Railinc on Dec. 7 reported that it has added railcar cushioning devices to the Component Tracking program, providing “enhanced visibility” into their location and status.
Directed by the Association of American Railroads Equipment Engineering Committee (EEC) to add these devices, Railinc said it developed a process and carried out test implementations.

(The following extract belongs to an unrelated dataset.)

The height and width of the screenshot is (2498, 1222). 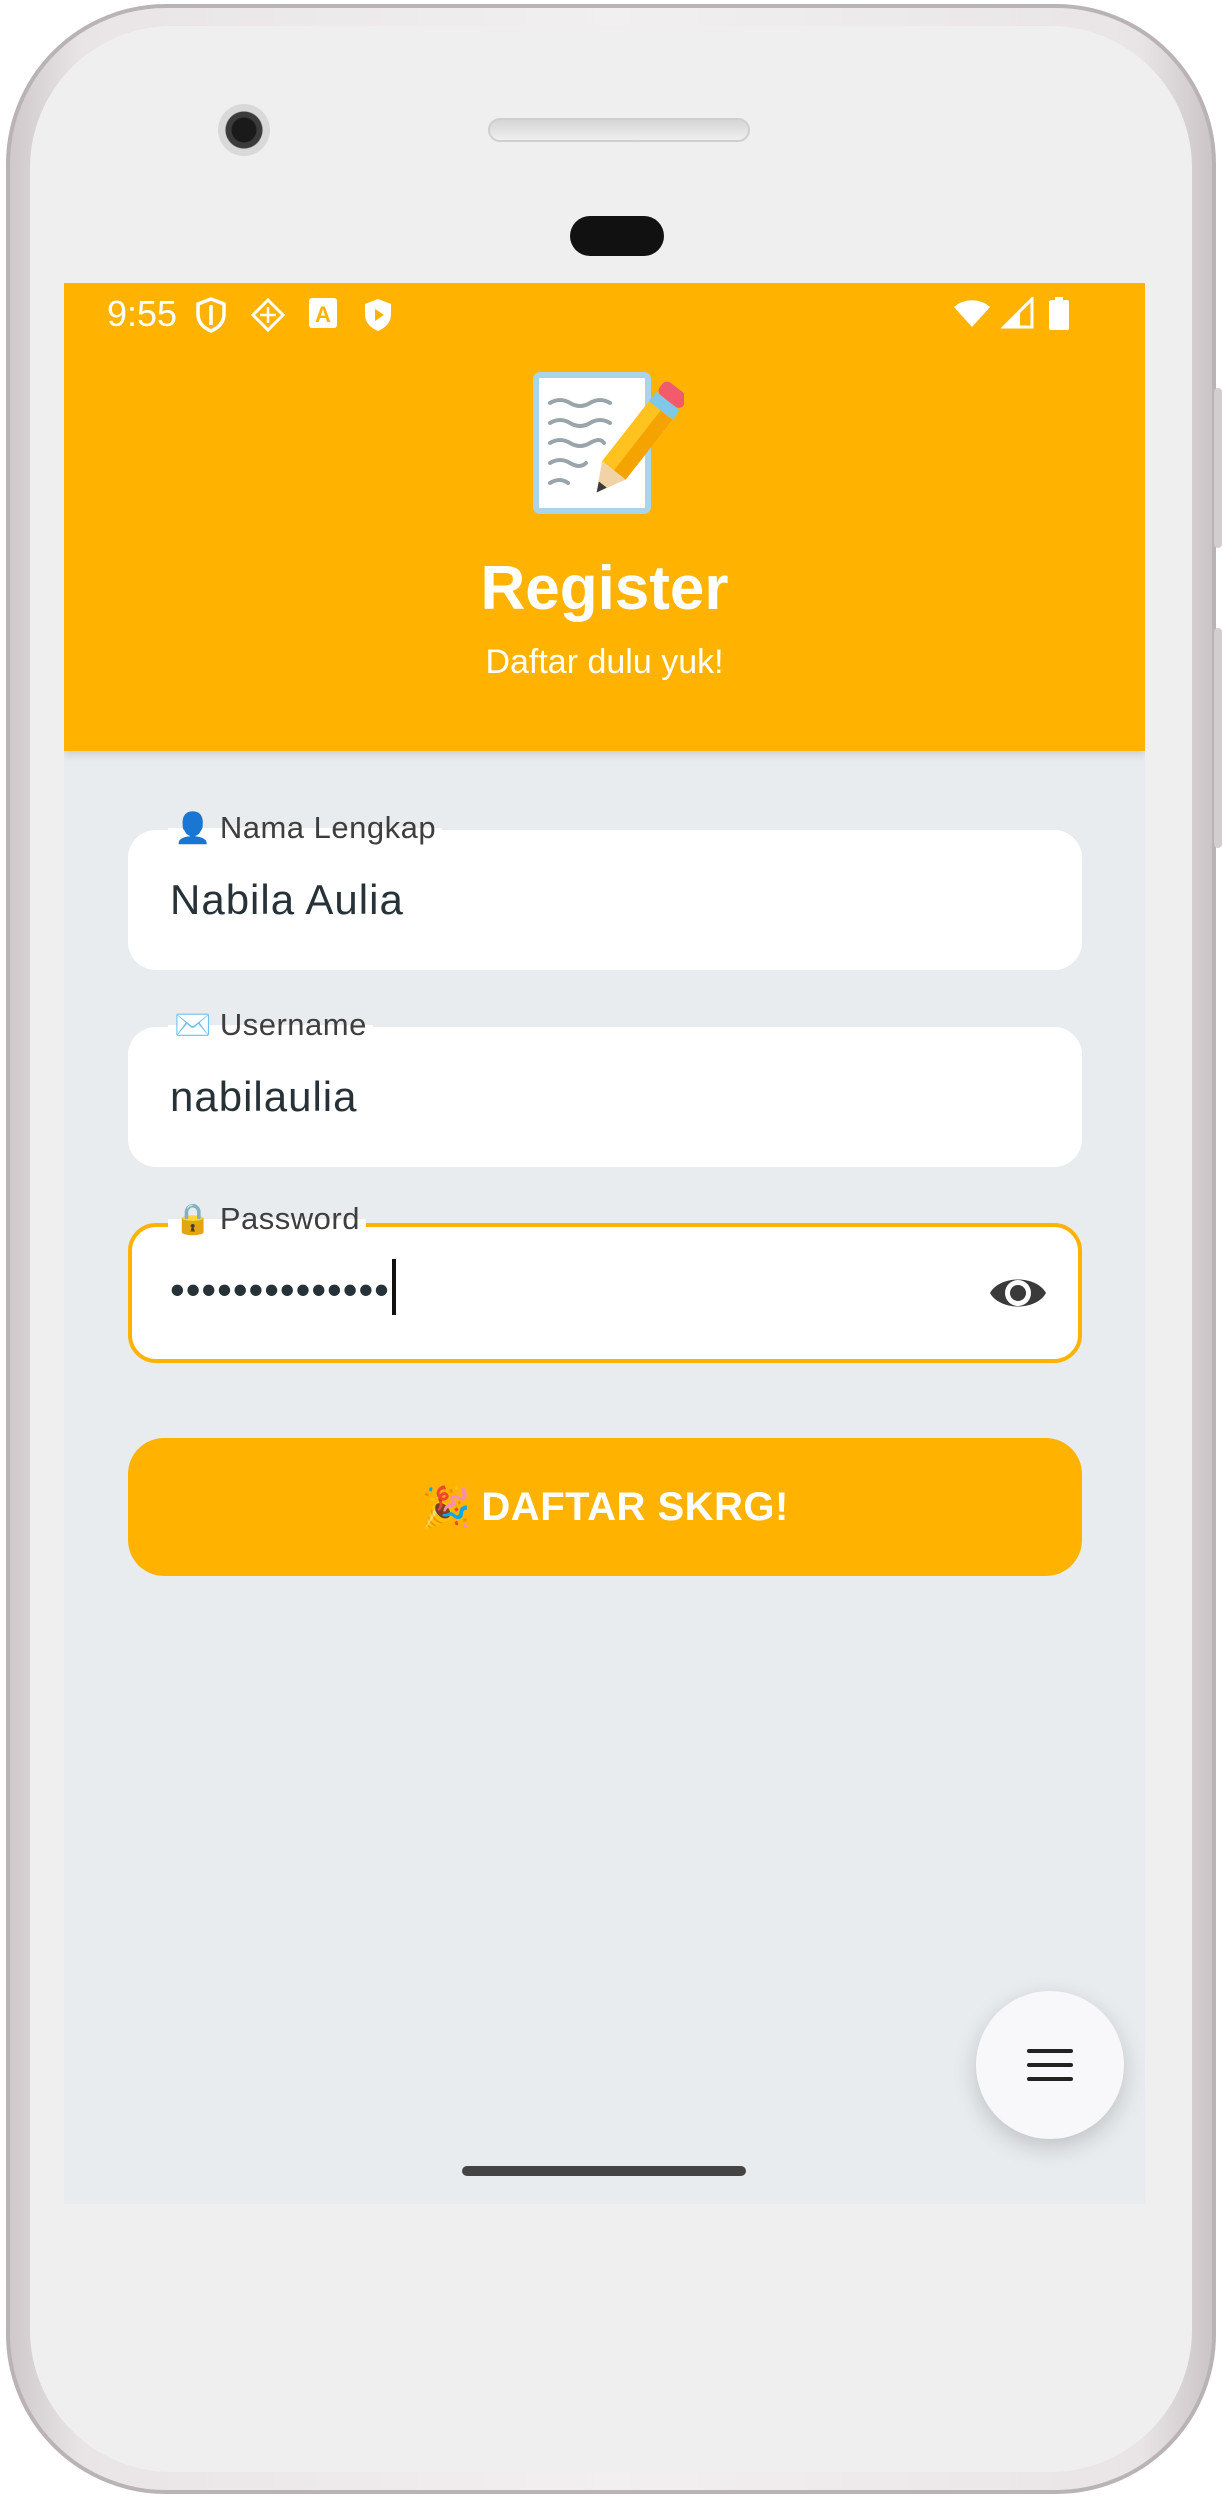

Upon “successful conclusion” of testing, the inclusion of railcar cushioning devices in Component Tracking was made mandatory by the EEC, according to Railinc, a Cary, N.C.-based subsidiary of the association.
The Component Tracking program, established in 2013, gives rail carriers, equipment owners, shops and other industry participants visibility into the health status and history of equipment and components, allowing them to “identify wear and failure trends and improve the recall process,” Railinc reported. “The North American railcar fleet includes some 1.6 million revenue-earning units, all of which must be tracked and monitored for safety and reliability.”
The industry has implemented component tracking “for hundreds of millions of critical railcar components including wheelsets, side frames, bolsters and couplers,” Railinc Product Manager Clayton Miller said. “The addition of cushioning devices—which help prevent hard coupling during railcar switching—will prevent damage to equipment and shipments by enabling car owners to schedule maintenance and repairs before equipment failures occur in the field.”
More than 93,000 cushioning devices have been registered and associated in the Component Tracking system with their railcars since 2021, when that process became mandatory for new cars and cars undergoing major maintenance or repairs, according to Railinc. As this process continues, it said, all railcars with cushioning devices will be integrated into the system.
Strato’s SCU (Selective Cushion Unit) and Miner’s FCS (Friction Cushioning System) “are currently AAR conditionally approved devices, and are not required to be logged with Railinc until the point that they make it into the AAR Field Manual,’ an industry source explained to Railway Age. “We have a way to go to get to that point. The AAR EEC has been working on a specification to qualify units, but until that happens, it’s unlikely anything will be added to the AAR Field Manual.”